The cabinet, on Sunday, has approved the sale of the government’s stake in SME Development Finance Corporation (SDFC) to the Bank of Maldives (BML).
In a press release, the President’s Office announced that the decision was made following BML’s expression of interest in acquiring the government’s stake in SDFC. The Office highlighted that this strategic move was based on a thorough review of a research paper submitted by the Ministry of Finance and Planning, which outlined the proposal’s potential benefits.
According to the President’s Office, the primary objective of the sale as to ensure uninterrupted lending to small and medium enterprises (SMEs), which it highlighted as a key priority to the government.
BML, in its proposal, committed to lending MVR 500 million in the first year, with a target of MVR 1.9 billion over the next five years, and an allocation of MVR 300 million to support business start-ups over the next three years.
The President’s Office said SDFC will operate as an Islamic financial institution in accordance with Shariah principles and will implement a modern digital banking system following the acquisition, adding BML will maintain current interest rates on SME loans, aiming to foster a business-friendly environment while strengthening financial capacity and operational efficiency.
The President’s Office said the transition will enable the expansion of digital SME financing services across the country through BML’s extensive network.

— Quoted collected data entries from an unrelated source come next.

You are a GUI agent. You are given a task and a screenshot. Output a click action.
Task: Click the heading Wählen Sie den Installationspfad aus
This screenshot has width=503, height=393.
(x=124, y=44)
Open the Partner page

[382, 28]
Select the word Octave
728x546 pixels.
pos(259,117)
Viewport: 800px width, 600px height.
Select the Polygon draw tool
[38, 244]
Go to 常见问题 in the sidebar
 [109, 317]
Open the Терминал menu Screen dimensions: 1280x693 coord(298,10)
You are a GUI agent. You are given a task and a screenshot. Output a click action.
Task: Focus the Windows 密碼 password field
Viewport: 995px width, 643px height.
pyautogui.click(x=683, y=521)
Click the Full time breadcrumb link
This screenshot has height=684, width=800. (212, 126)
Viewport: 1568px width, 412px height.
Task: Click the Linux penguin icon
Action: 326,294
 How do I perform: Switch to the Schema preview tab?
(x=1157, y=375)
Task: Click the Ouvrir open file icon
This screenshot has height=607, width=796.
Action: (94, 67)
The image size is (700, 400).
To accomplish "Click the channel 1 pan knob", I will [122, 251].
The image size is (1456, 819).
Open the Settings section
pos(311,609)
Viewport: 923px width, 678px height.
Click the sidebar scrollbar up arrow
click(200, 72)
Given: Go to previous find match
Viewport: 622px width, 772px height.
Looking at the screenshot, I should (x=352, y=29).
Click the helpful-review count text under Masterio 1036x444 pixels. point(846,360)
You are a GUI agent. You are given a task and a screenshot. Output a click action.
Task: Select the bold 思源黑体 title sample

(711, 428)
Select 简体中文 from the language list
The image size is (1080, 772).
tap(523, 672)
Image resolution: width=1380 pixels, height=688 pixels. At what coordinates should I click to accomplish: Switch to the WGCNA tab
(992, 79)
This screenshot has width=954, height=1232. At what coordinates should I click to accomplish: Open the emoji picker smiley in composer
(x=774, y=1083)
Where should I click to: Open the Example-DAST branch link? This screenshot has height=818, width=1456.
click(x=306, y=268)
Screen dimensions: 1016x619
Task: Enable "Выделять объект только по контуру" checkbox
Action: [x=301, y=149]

It emphasized that under BML’s leadership, the digitalization of SDFC’s operations will streamline procedures, accelerate loan approvals, and improve overall performance through enhanced governance and oversight.
Commending on the acquisition, BML said the SDFC will be transformed into a Shari’ah-compliant, digital-first subsidiary that offers technology-driven financial services under this strategic initiative with a focus on expanding access to finance for the Micro, Small, and Medium Enterprise (MSME) sector, including underserved groups such as start-ups, women-led businesses, fishermen, farmers, agri-businesses, as well as trade and e-commerce enterprises.
BML detailed that the acquisition of SDFC is founded on a well-defined strategic purpose, utilizing BML’s strong financial standing, broad national network, and expanding digital banking capabilities to advance the digital transformation of MSME banking in the Maldives, while fostering financial inclusion and economic diversification. In this regard, BML detailed that SDFC will act as the main platform to provide customized financial solutions, including a digital lending platform and digital marketplace, along with improved access to finance and financial literacy support for the sector.
BML’s CEO Mohamed Shareef said the MSME sector, served by SDFC, is an important contributor to economic growth, playing a significant role in shaping the growth and innovation of our economy.
“With this acquisition, we remain committed to create a transformative banking experience for MSMEs in the country through the Shari’ah compliant subsidiary,” he added.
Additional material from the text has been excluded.